### Your task
Write the data below out again, exactly as each line reads.

[Collected data]
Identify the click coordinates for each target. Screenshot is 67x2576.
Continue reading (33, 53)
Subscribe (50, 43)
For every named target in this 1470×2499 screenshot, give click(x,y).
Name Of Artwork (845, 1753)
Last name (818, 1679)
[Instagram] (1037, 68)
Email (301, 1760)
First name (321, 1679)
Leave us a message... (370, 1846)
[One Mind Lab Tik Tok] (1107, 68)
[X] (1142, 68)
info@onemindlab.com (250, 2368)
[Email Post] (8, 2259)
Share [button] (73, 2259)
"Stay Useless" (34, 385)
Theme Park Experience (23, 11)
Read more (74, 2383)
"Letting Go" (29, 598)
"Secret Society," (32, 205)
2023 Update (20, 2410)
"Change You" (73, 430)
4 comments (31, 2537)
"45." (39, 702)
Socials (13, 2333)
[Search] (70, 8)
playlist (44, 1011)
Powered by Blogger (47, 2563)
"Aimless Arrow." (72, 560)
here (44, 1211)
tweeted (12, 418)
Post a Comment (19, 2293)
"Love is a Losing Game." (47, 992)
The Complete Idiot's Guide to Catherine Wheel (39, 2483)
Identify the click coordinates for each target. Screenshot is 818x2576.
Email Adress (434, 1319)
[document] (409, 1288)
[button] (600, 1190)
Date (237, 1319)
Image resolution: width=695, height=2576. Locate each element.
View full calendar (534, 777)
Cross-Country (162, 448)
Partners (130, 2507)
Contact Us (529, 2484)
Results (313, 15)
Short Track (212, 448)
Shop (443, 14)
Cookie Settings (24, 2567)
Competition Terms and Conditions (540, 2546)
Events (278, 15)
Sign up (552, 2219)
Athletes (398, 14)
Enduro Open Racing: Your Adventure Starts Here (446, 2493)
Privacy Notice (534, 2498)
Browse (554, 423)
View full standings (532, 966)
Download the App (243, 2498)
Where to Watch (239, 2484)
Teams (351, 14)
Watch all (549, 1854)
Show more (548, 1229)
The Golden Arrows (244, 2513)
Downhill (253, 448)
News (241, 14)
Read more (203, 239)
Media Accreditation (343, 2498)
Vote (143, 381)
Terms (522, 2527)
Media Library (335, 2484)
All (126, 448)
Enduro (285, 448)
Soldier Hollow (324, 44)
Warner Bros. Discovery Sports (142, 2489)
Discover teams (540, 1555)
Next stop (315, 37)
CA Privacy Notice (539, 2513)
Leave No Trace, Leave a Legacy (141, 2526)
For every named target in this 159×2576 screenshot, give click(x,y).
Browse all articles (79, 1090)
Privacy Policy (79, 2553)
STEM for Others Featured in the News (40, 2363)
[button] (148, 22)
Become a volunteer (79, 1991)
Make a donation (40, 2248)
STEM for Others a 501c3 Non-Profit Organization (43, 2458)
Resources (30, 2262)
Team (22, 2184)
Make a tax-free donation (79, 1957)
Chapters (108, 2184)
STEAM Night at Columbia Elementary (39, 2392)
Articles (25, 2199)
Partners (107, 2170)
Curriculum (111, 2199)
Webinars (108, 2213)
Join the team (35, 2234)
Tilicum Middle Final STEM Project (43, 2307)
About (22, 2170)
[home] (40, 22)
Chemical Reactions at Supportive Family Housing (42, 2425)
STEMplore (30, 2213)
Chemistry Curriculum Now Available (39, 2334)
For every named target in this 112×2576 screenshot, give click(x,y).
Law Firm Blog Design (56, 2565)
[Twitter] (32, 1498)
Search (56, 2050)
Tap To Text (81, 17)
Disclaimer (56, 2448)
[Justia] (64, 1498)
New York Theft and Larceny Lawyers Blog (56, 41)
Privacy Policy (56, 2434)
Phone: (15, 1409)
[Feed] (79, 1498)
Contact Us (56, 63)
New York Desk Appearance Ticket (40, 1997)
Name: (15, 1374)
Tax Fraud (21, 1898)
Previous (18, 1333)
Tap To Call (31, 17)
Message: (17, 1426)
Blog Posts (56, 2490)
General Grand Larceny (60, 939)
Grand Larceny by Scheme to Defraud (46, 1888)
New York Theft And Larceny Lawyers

### Solution for this exercise
Identify the click coordinates for each target. Screenshot is 67x2576.
Continue reading (33, 53)
Subscribe (50, 43)
For every named target in this 1470×2499 screenshot, give click(x,y).
Name Of Artwork (845, 1753)
Last name (818, 1679)
[Instagram] (1037, 68)
Email (301, 1760)
First name (321, 1679)
Leave us a message... (370, 1846)
[One Mind Lab Tik Tok] (1107, 68)
[X] (1142, 68)
info@onemindlab.com (250, 2368)
[Email Post] (8, 2259)
Share [button] (73, 2259)
"Stay Useless" (34, 385)
Theme Park Experience (23, 11)
Read more (74, 2383)
"Letting Go" (29, 598)
"Secret Society," (32, 205)
2023 Update (20, 2410)
"Change You" (73, 430)
4 comments (31, 2537)
"45." (39, 702)
Socials (13, 2333)
[Search] (70, 8)
playlist (44, 1011)
Powered by Blogger (47, 2563)
"Aimless Arrow." (72, 560)
here (44, 1211)
tweeted (12, 418)
Post a Comment (19, 2293)
"Love is a Losing Game." (47, 992)
The Complete Idiot's Guide to Catherine Wheel (39, 2483)
Identify the click coordinates for each target. Screenshot is 818x2576.
Email Adress (434, 1319)
[document] (409, 1288)
[button] (600, 1190)
Date (237, 1319)
Image resolution: width=695, height=2576. Locate each element.
View full calendar (534, 777)
Cross-Country (162, 448)
Partners (130, 2507)
Contact Us (529, 2484)
Results (313, 15)
Short Track (212, 448)
Shop (443, 14)
Cookie Settings (24, 2567)
Competition Terms and Conditions (540, 2546)
Events (278, 15)
Sign up (552, 2219)
Athletes (398, 14)
Enduro Open Racing: Your Adventure Starts Here (446, 2493)
Privacy Notice (534, 2498)
Browse (554, 423)
View full standings (532, 966)
Download the App (243, 2498)
Where to Watch (239, 2484)
Teams (351, 14)
Watch all (549, 1854)
Show more (548, 1229)
The Golden Arrows (244, 2513)
Downhill (253, 448)
News (241, 14)
Read more (203, 239)
Media Accreditation (343, 2498)
Vote (143, 381)
Terms (522, 2527)
Media Library (335, 2484)
All (126, 448)
Enduro (285, 448)
Soldier Hollow (324, 44)
Warner Bros. Discovery Sports (142, 2489)
Discover teams (540, 1555)
Next stop (315, 37)
CA Privacy Notice (539, 2513)
Leave No Trace, Leave a Legacy (141, 2526)
For every named target in this 159×2576 screenshot, give click(x,y).
Browse all articles (79, 1090)
Privacy Policy (79, 2553)
STEM for Others Featured in the News (40, 2363)
[button] (148, 22)
Become a volunteer (79, 1991)
Make a donation (40, 2248)
STEM for Others a 501c3 Non-Profit Organization (43, 2458)
Resources (30, 2262)
Team (22, 2184)
Make a tax-free donation (79, 1957)
Chapters (108, 2184)
STEAM Night at Columbia Elementary (39, 2392)
Articles (25, 2199)
Partners (107, 2170)
Curriculum (111, 2199)
Webinars (108, 2213)
Join the team (35, 2234)
Tilicum Middle Final STEM Project (43, 2307)
About (22, 2170)
[home] (40, 22)
Chemical Reactions at Supportive Family Housing (42, 2425)
STEMplore (30, 2213)
Chemistry Curriculum Now Available (39, 2334)
For every named target in this 112×2576 screenshot, give click(x,y).
Law Firm Blog Design (56, 2565)
[Twitter] (32, 1498)
Search (56, 2050)
Tap To Text (81, 17)
Disclaimer (56, 2448)
[Justia] (64, 1498)
New York Theft and Larceny Lawyers Blog (56, 41)
Privacy Policy (56, 2434)
Phone: (15, 1409)
[Feed] (79, 1498)
Contact Us (56, 63)
New York Desk Appearance Ticket (40, 1997)
Name: (15, 1374)
Tax Fraud (21, 1898)
Previous (18, 1333)
Tap To Call (31, 17)
Message: (17, 1426)
Blog Posts (56, 2490)
General Grand Larceny (60, 939)
Grand Larceny by Scheme to Defraud (46, 1888)
New York Theft And Larceny Lawyers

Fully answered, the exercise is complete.